• WHAT IS REQUIRED:
Exactly the lines from the one with "The height and" through the end of the data below must be set down, and no pictures with them.

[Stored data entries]
• • • •

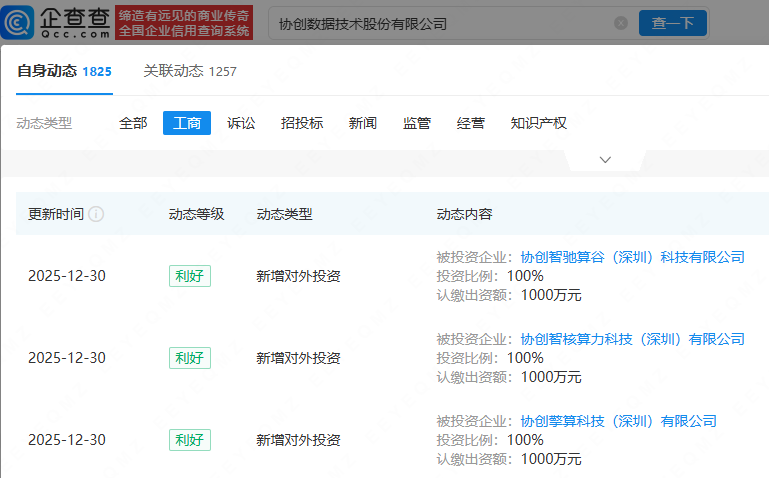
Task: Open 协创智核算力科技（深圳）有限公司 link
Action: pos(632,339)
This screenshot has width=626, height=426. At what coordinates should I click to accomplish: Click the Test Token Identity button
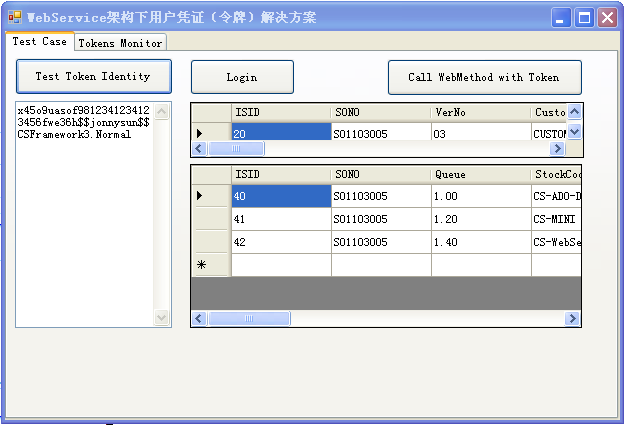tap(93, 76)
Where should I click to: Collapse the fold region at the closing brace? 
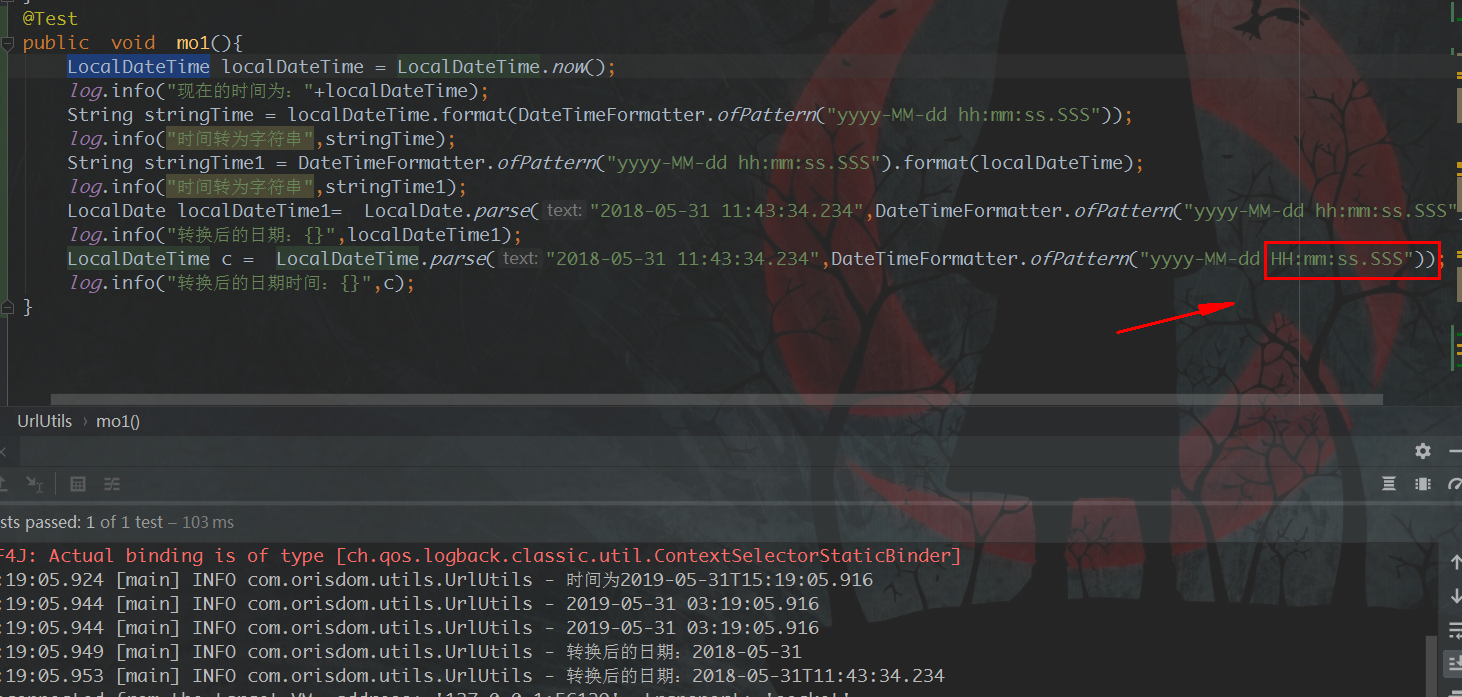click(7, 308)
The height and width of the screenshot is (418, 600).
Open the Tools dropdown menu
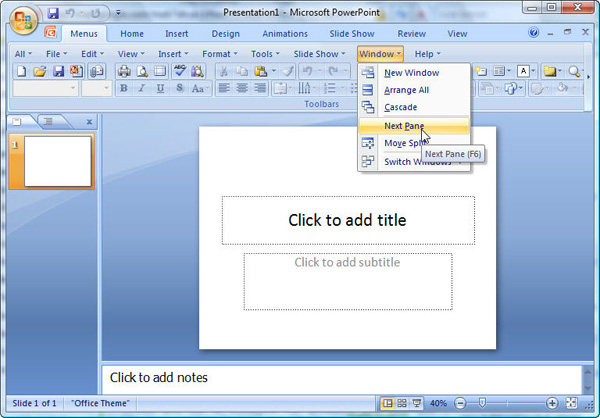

• • • •

• SOLUTION FOR THIS EXERCISE:
The height and width of the screenshot is (418, 600).
Open the Tools dropdown menu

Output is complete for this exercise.